ERa over-expression does not accelerate development of p53-deficient mammary tumors in mice [ChIP-Seq]

About 75% of all breast cancers express the nuclear hormone receptor oestrogen receptor a (ERa). However, the majority of mammary tumors from genetically engineered mouse models are ERa-negative. To model ERa-positive breast cancer in mice, we exogenously introduced expression of mouse and human ERa in an existing p53-deficiency driven breast cancer mouse model. After initial ERa expression during development of the mammary gland, expression was reduced or lost in adult glands and p53-deficient mammary tumors. ChIP-sequencing analysis of primary mouse mammary epithelial cells (MMECs) derived from these models, in which expression of the ERa constructs was induced in vitro, confirmed interaction of ERa with the DNA. In human breast and endometrial cancer, the pioneer factor FOXA1 is known to be essential to facilitate ERa/DNA binding. Surprisingly, the ERa binding sites identified in primary MMECs, but also in mouse mammary gland and uterus, showed a high enrichment of ERE motifs, but were devoid of Forkhead motifs.
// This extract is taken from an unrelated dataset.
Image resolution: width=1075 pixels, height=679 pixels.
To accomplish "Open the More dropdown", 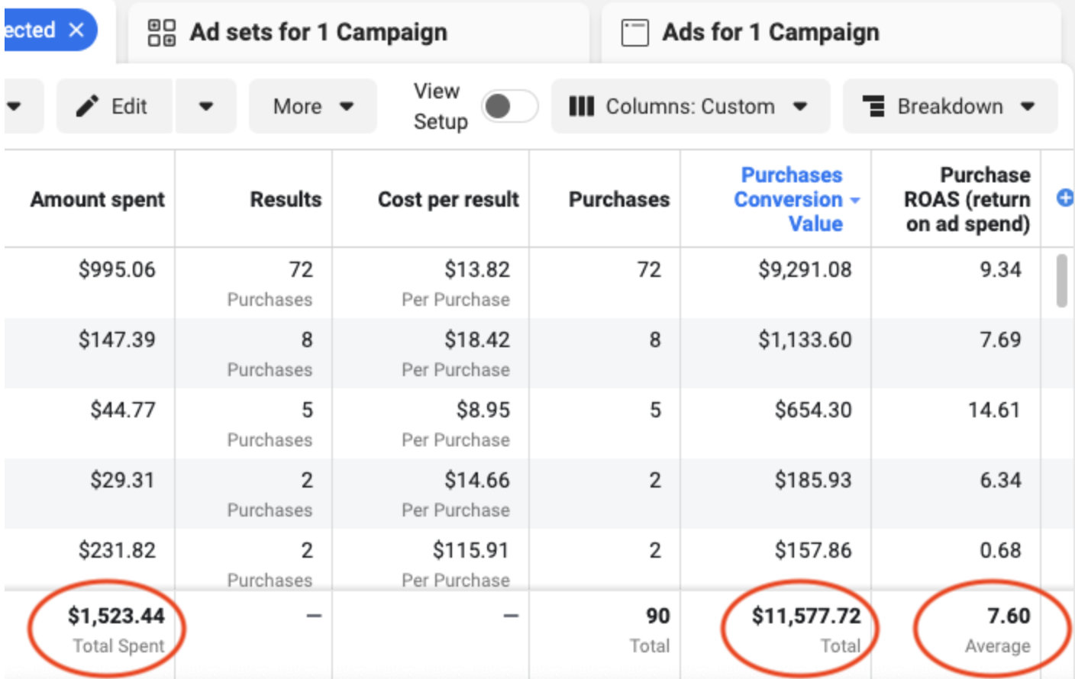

Furthermore, exogenous introduction of FOXA1 and GATA3 in ERa-expressing MMECs was not sufficient to promote ERa-responsiveness of these cells. Together, this suggests that species-specific differences in ERa-cistromes between mouse and human are dictated by the DNA sequence, resulting in ERa-dependencies in mice that are not FOXA1 driven and potentially not tumorigenic. These species-specific differences in ERa-biology can limit the use of mouse models in ERa-positive breast cancer research. Overall design: Binding of ERa in MCF7 cells and HA-tagged human ERa or HA-tagged mouse ERa in primary MMECs profiled by ChIP-seq (Chromatin Immunoprecipitation followed by deep sequencing).